LOS ANGELES -- Tesla Motors CEO Elon Musk on Thursday officially announced two battery backup products, one for homes and one for industrial use, at an event at the company's Southern California design studio.
The lithium-ion battery modules can store electricity from solar panels and serve to balance loads from the grid, charging up during non-peak energy usage hours, then providing energy to a home or facility during peak hours.
Homeowners will be able to get the module called the Powerwall, which Tesla will sell in 7- and 10 kilowatt-hour modules. Musk said that certified installers could buy the smaller pack for $3,000 and the larger pack for $3,500. (UK and Australian details were not announced.)
For industrial applications, Tesla will offer the Powerpack, sold in 100-kilowatt-hour modules at $25,000 each. Musk said that Tesla would work with industrial customers on these installations. The battery backup systems come under a new product line at Tesla called Tesla Energy.
To this point, Tesla has been known as an automaker, producing electric-powered cars such as the Model S Sedan, which also use lithium-ion batteries. In that role, it has proved to be a catalyst for change in the car business, as a number of major automakers over the last several years have unveiled their own electric vehicles. Tesla's entrance into the home-charging business could spark a similar trend in that realm.
The new power modules could provide energy to a house or facility during a blackout, and allow home and facility owners to practice what Musk called "energy arbitrage," buying energy at cheaper rates during non-peak hours and using it during higher rate hours. Musk said that the Powerwall will work best for homes with solar panels, as it can store excess energy captured by the panels and make use of it during night-time hours. A home with a Powerwall and solar panels could be "grid-independent." Musk described Powerwall-equipped houses as "micro-grids."
Many homeowners with solar panels currently sell excess energy to utilities, but Tesla's chief technology officer, J.B. Straubel, said that it isn't always a financially efficient arrangement, as utilities buy the energy at wholesale rates then sell it back at retail.

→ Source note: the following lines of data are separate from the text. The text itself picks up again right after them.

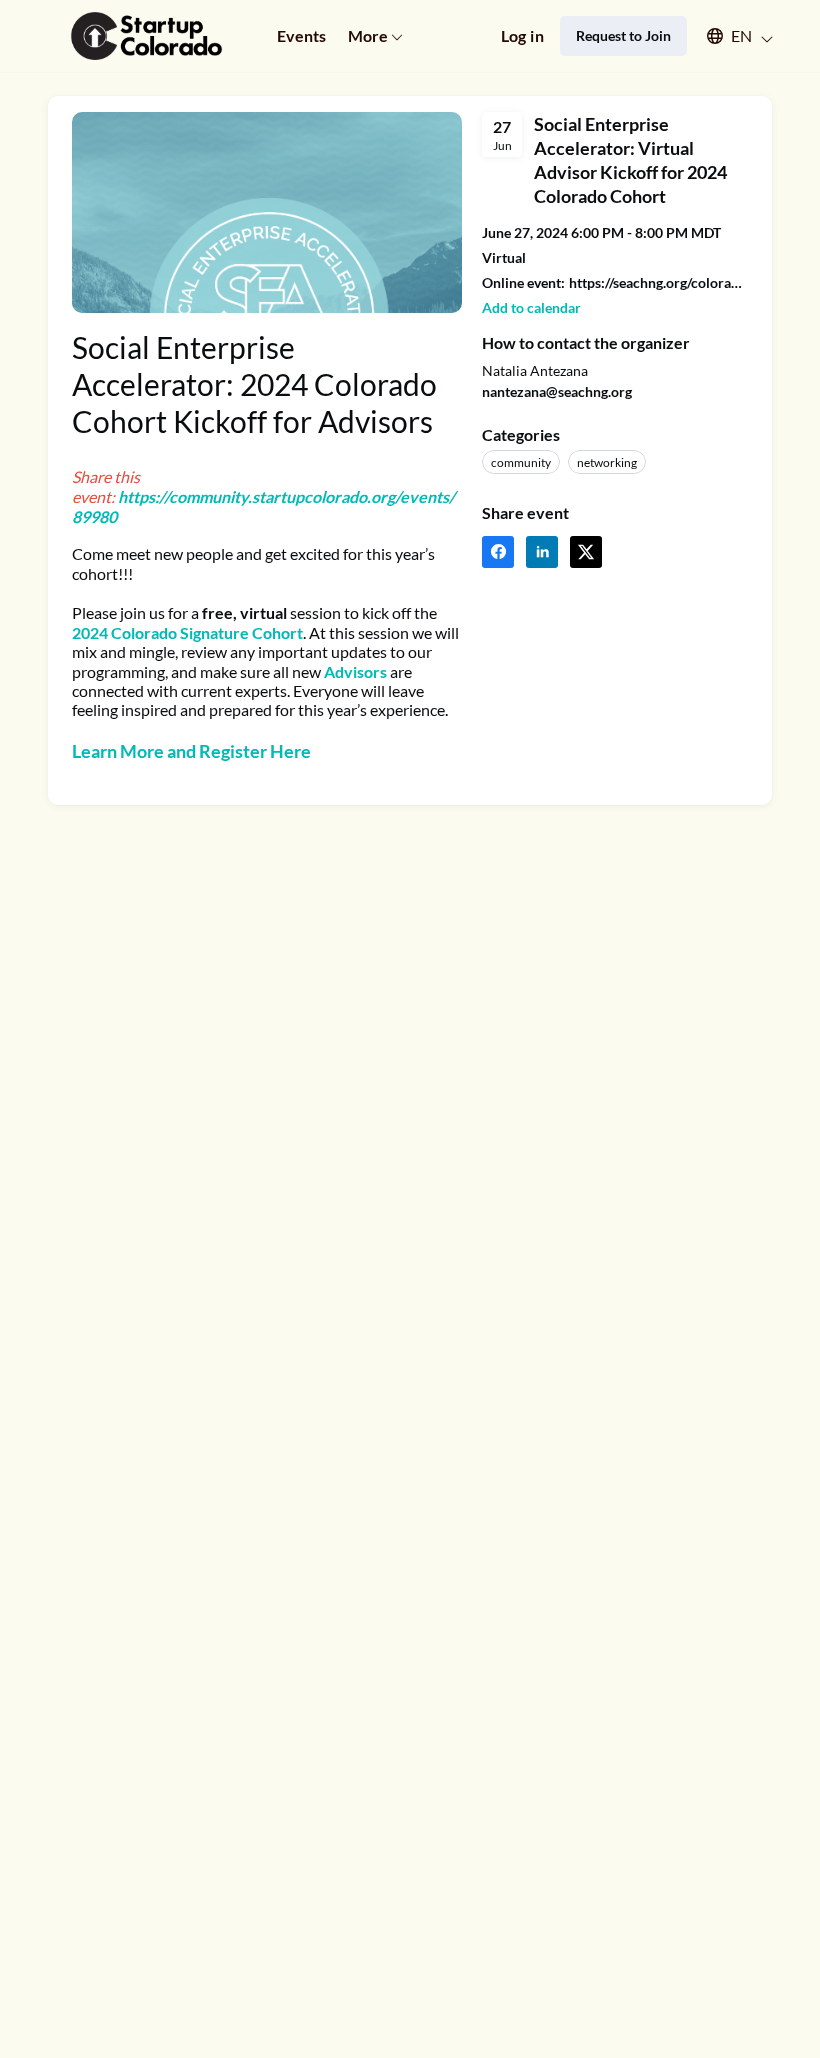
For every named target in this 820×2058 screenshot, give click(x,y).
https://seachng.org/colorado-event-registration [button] (658, 282)
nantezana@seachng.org (557, 391)
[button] (730, 36)
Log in (522, 35)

The idea of battery backup systems for homes and industry is not new, with companies such as Egen, Alevo and Enphase Energy already in the space. Although the energy storage industry was valued at only $200 million in 2012, it is expected to grow to $19 billion by 2017, according to research firm IHS Cambridge Energy Research Associates.
Musk said that Tesla's products come at a lower price than competitors, and gushed that the Powerwall is "beautiful and is really easy to fit in your garage or house." He went on to say that it is an integrated system, combining thermal management and an inverter, "that just works."

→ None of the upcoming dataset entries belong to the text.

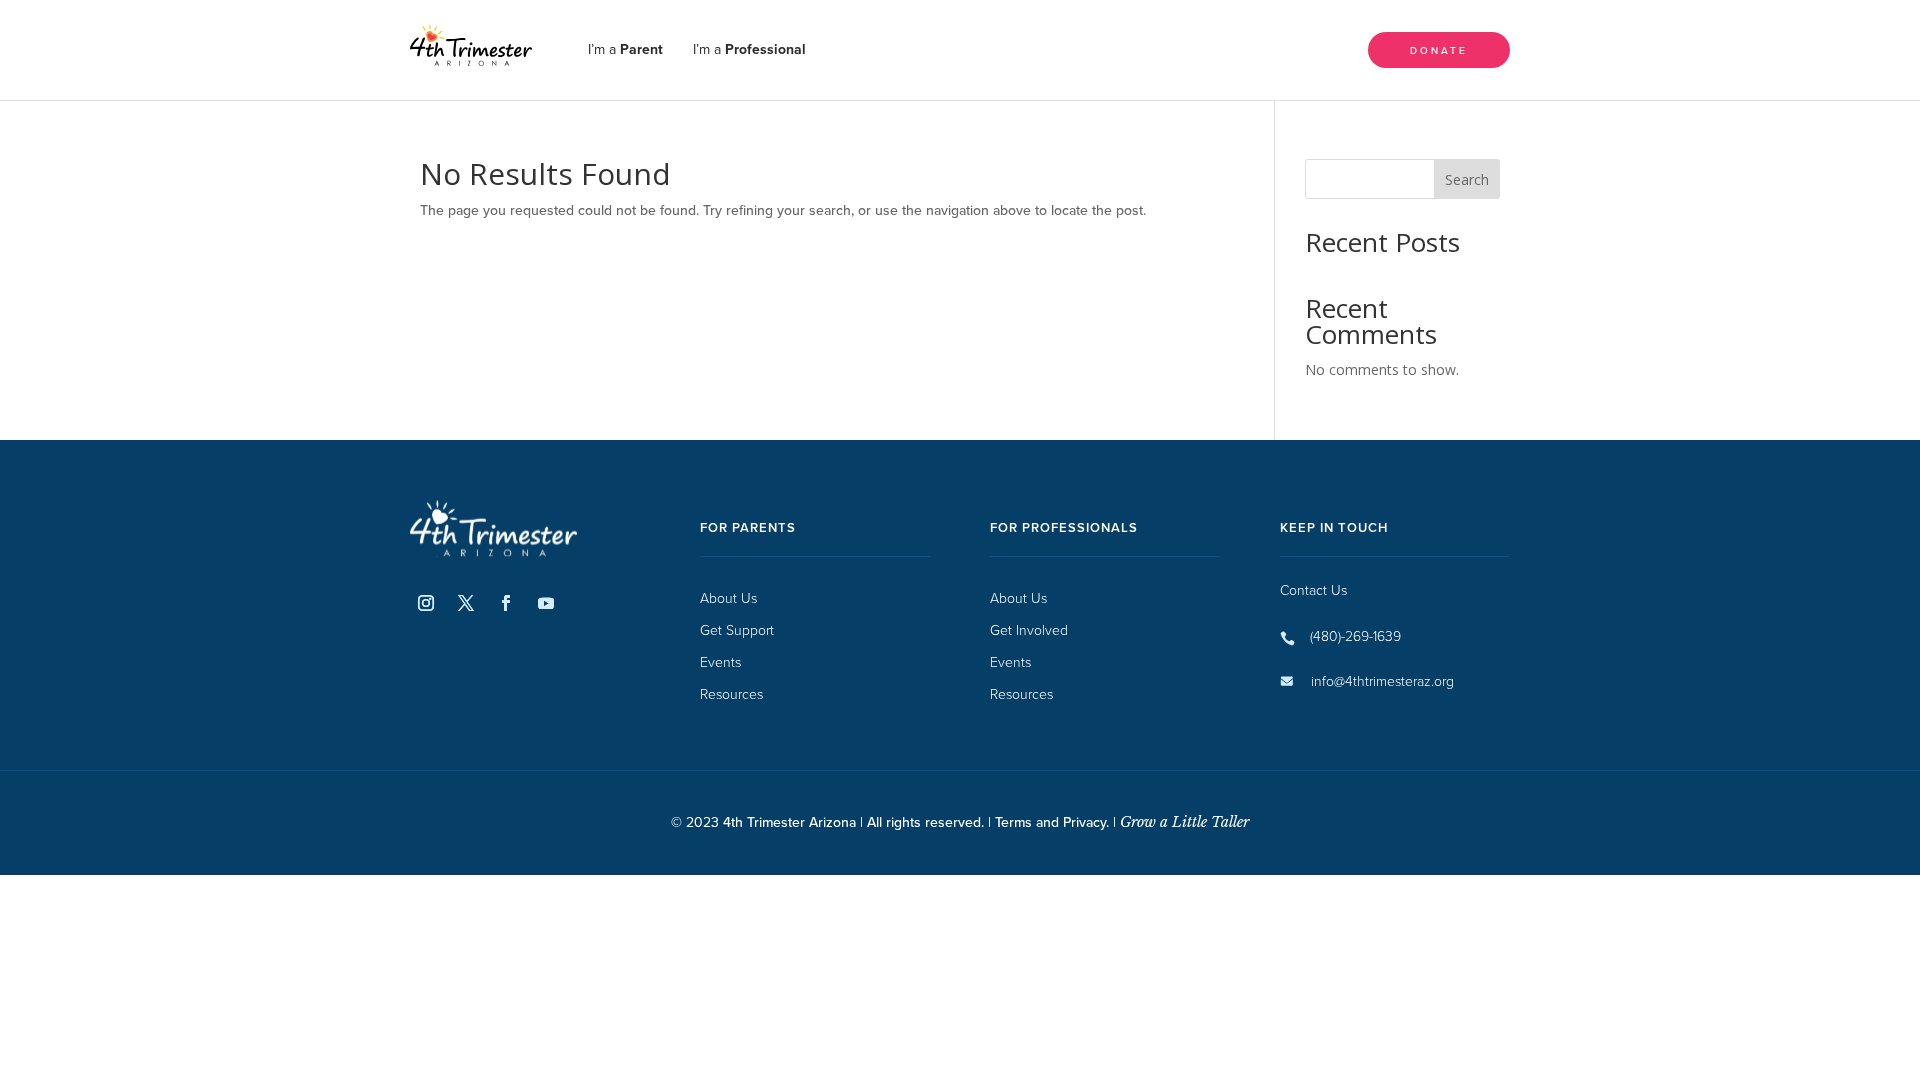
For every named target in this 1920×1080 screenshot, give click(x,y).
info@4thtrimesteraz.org (1382, 680)
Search (1467, 179)
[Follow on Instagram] (426, 603)
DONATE (1439, 49)
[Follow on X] (466, 603)
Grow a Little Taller (1182, 822)
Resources (731, 694)
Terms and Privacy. (1052, 822)
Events (720, 662)
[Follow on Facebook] (506, 603)
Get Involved (1029, 630)
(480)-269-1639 (1355, 635)
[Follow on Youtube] (546, 603)
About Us (728, 598)
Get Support (737, 630)
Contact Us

Tesla is already working with industrial customers on installing its Powerpack modules. The company is now taking orders for the Powerwall units, according to Musk, and will begin limited production later this year. Full-scale production will begin after Tesla's Gigafactory battery manufacturing facility has been completed next year. Homeowners will need to go through a certified installer to get the Powerwall unit.